**Source text**.

A very small group of scientists have long understood habitat's importance to fishery restoration efforts. More properly perhaps, they've understood how ignorance of seafloor habitat could retard restoration efforts. One such scientist is Vince Guida from NMFS Sandy Hook Lab, now retired. He was aboard when we dropped that camera. He also did a small sonar survey that found numerous "hard-bottom reef habitats" along the DelMarVa coast near and in the Maryland Wind Energy Area. But the Bureau of Ocean Energy Management (BOEM) must have decided science from NMFS Sandy Hook Lab doesn't count.

**Stated goal**. Continue the passage on seafloor habitat and fishery restoration, starting right after its last sentence. The lines that come next are separate material and have no connection to the passage above.

**Given data**.

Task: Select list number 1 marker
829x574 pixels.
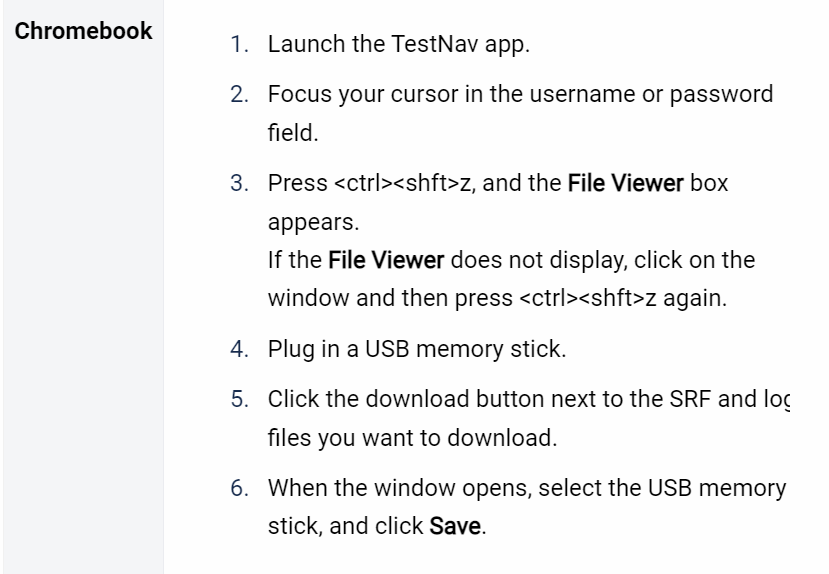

**Response for this exercise**.
In the 2015 "Annual Issue" of Habitat Hotline, published by ASMFC, the BOEM chose 'other' science in their nine-page article on "Public Engagement with BOEM's Processes in the Atlantic". Not Sandy Hook's work, and certainly not mine. Under "Case Study: Report on Benthic Habitats in the Maryland Wind Energy Area," BOEM reports that Maryland Wind Energy Area seafloors, and I quote, "are heavily dominated by mobile sandy bottoms, although small patchy hard-bottom cannot be ruled out." This powerful .guv agency further reports "the most prominent fish encountered was sea robins, however, the report notes that this is not entirely consistent with previous fishery-independent and fishery-dependent trawl data which had far more Atlantic croaker, spot, and weakfish." The old saying, "when you find sea robins, you're near the flounder" apparently just isn't true. (Actually, it is.)
BOEM found no reef and no reef resident fish with trawl surveys. Here, at least, is government consistency—but maybe they should try a camera where their captains are afraid to trawl?
For years I’ve made comments, offered video evidence, and attended multi-day government meetings—pounding on the reefs—with my boat tied to the dock, trying to get our marine reality into focus. Nothing seems to have gotten through. Nothing. Frustrating.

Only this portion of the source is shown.